Word for word, restate the records that follow.

++++

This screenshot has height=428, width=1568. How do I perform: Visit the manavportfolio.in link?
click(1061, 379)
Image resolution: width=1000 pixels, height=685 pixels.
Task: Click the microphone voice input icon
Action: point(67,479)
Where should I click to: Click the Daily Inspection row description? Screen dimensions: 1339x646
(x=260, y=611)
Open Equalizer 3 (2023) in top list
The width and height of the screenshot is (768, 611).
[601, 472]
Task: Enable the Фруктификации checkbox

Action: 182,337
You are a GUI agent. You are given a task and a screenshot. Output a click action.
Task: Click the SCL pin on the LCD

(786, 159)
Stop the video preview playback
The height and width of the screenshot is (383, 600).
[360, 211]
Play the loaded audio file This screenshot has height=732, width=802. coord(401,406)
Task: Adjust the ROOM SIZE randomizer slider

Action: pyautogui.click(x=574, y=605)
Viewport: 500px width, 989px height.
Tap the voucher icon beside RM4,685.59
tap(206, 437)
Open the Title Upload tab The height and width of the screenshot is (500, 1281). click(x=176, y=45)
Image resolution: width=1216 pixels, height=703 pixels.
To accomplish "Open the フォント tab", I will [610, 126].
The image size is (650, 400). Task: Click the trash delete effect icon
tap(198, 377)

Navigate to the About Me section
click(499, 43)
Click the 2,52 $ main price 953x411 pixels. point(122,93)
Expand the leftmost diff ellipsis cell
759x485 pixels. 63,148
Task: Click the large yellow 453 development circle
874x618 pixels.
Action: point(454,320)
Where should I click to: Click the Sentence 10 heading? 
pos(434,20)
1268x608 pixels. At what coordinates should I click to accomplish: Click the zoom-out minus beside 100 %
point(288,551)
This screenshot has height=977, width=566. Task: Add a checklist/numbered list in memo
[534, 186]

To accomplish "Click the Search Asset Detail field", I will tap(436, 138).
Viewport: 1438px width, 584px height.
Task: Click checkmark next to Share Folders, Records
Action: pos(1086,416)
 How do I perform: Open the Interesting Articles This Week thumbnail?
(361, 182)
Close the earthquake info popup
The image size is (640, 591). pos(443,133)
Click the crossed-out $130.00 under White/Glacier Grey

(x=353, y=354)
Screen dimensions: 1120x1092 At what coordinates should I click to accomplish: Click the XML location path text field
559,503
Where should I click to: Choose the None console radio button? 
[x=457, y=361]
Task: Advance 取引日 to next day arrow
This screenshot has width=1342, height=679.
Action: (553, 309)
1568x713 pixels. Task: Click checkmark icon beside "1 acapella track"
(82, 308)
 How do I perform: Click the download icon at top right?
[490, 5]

++++

Solution below
This screenshot has height=428, width=1568. How do I perform: Visit the manavportfolio.in link?
click(1061, 379)
Image resolution: width=1000 pixels, height=685 pixels.
Task: Click the microphone voice input icon
Action: point(67,479)
Where should I click to: Click the Daily Inspection row description? Screen dimensions: 1339x646
(x=260, y=611)
Open Equalizer 3 (2023) in top list
The width and height of the screenshot is (768, 611).
[601, 472]
Task: Enable the Фруктификации checkbox

Action: 182,337
You are a GUI agent. You are given a task and a screenshot. Output a click action.
Task: Click the SCL pin on the LCD

(786, 159)
Stop the video preview playback
The height and width of the screenshot is (383, 600).
[360, 211]
Play the loaded audio file This screenshot has height=732, width=802. coord(401,406)
Task: Adjust the ROOM SIZE randomizer slider

Action: pyautogui.click(x=574, y=605)
Viewport: 500px width, 989px height.
Tap the voucher icon beside RM4,685.59
tap(206, 437)
Open the Title Upload tab The height and width of the screenshot is (500, 1281). click(x=176, y=45)
Image resolution: width=1216 pixels, height=703 pixels.
To accomplish "Open the フォント tab", I will [610, 126].
The image size is (650, 400). Task: Click the trash delete effect icon
tap(198, 377)

Navigate to the About Me section
click(499, 43)
Click the 2,52 $ main price 953x411 pixels. point(122,93)
Expand the leftmost diff ellipsis cell
759x485 pixels. 63,148
Task: Click the large yellow 453 development circle
874x618 pixels.
Action: point(454,320)
Where should I click to: Click the Sentence 10 heading? 
pos(434,20)
1268x608 pixels. At what coordinates should I click to accomplish: Click the zoom-out minus beside 100 %
point(288,551)
This screenshot has height=977, width=566. Task: Add a checklist/numbered list in memo
[534, 186]

To accomplish "Click the Search Asset Detail field", I will tap(436, 138).
Viewport: 1438px width, 584px height.
Task: Click checkmark next to Share Folders, Records
Action: pos(1086,416)
 How do I perform: Open the Interesting Articles This Week thumbnail?
(361, 182)
Close the earthquake info popup
The image size is (640, 591). pos(443,133)
Click the crossed-out $130.00 under White/Glacier Grey

(x=353, y=354)
Screen dimensions: 1120x1092 At what coordinates should I click to accomplish: Click the XML location path text field
559,503
Where should I click to: Choose the None console radio button? 
[x=457, y=361]
Task: Advance 取引日 to next day arrow
This screenshot has width=1342, height=679.
Action: (553, 309)
1568x713 pixels. Task: Click checkmark icon beside "1 acapella track"
(82, 308)
 How do I perform: Click the download icon at top right?
[490, 5]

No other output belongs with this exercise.